- Born: 2003 (age 22–23) Victoria Falls, Zimbabwe
- Years active: 2014–present
- Known for: Climate advocacy
- Awards: UNICEF Youth Climate Ambassador for Zimbabwe in 2015; Officially appointed UNICEF Youth Climate Ambassador for Zimbabwe for 2020 & Beyond;

= Nkosilathi Nyathi =

UNICEF Zimbabwe Climate Advocate

Nkosilathi Nyathi (born 2003) is a Zimbabwean UNICEF Climate Advocate. He started campaigning at the age of 10 and advocates for youth inclusion in decision making roles. He is of the opinion youths’ efforts towards climate justice can not materialize if they can’t make calls at decision making platforms. Nkosilathi was at 2019 United Nations Climate Change Conference COP25 in Madrid campaigning for more climate actions and youth inclusion from world leaders.

== Environmental Activism ==
Nkosilathi Nyathi was raised in Victoria Falls. He traced back his environmental activism journey to the day he stood up with consciousness at a garbage dumping site at Victoria Falls and becoming more aware of the environment issues in his immediate community. He started noticing the effects of climate change in his environment at the age of 11 in Grade 5 at Chamabondo Primary School in Zimbabwe. Victoria Fall witnessed the worst drought in a century in 2019. 7.7 million Zimbabwean people are food insecure and 45 million people of southern Africans at risk of hunger. There is also an unprecedented acute malnutrition rates of over five per cent in eight of the Zimbabwean’s districts. All these issues manifesting in his community triggered him to start teaching his community about climate change and to continuously call for reduction the global emissions and he has pledge ever to relent until decision makers start taking considerable climate actions.

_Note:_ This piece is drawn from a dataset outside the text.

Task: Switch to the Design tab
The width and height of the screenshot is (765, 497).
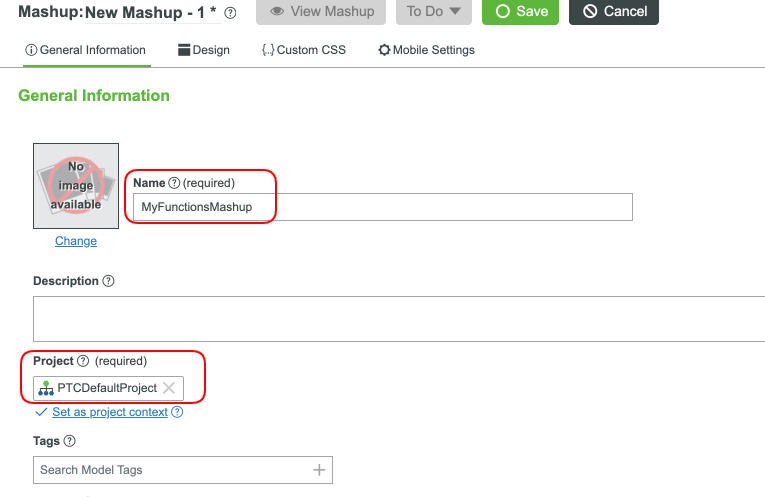Action: [204, 50]
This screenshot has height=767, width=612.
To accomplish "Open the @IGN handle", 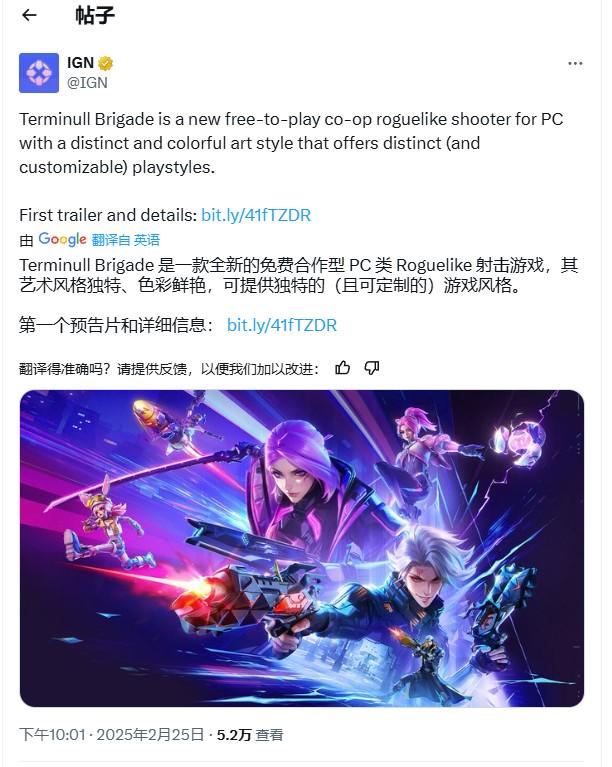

He was a leader in his primary school climate club, Ozone Defenders Club. He led the creation of the first bio gas plant in the city of Victoria Falls to transform growing waste to produce sustainable energy in 2016. The biogas station is now used for preparation of student’s food. Nkosinathi is not good in sports but he has good oratory skills. His continuous usage of his oratory skill to call on the government to address environmental issues and pay more attention to climate change earns him recognition by UNICEF to attend the 2019 edition of United Nations Framework Convention on Climate Change 25th Conference of the Parties (COP25) that took place in Madrid, where he shared a panel with some of the world's influential leaders like John Kerry the first United States special presidential envoy for climate. He also delivered a speech at the Group of Friends of Children and the Sustainable Development Goals (SDGs) meetings at the 2020 Africa Regional Forum on Sustainable Development which was held at  Victoria Falls. At the meeting, he advocated for youth inclusion from world leaders, he also participated in Youth For Climate Driving Ambition Event in Milan Italy and had the pleasure of being at the Dubai Expo 2020. He has also featured on Ted Talk. His awareness continues to grow and has led to him sharing big stages with some members of the SADC community including the World Children's Day 2021 with Zimbabwean President Emerson Mnangagwa, President of Botswana Mokgweetsi Eric Keabetswe Masisi, President of Namibia Hage Gottfried Geingob, and the President of Zambia Hakainde Hichilema. He has also met with the former President of Colombia Juan Manuel Santos and the former Minister of International Development in Norway Dag Inge Ulstein amongst some of these influential people he has also met the former President of Ireland Mary Therese Winifred Robinson. As a member of press club in his school, he writes educational articles about the environment and climate.

== Awards and Recognition ==

- UNICEF Youth Climate Ambassador for Zimbabwe in 2015.
- Youth Ambassador for Greenline Africa since 2014.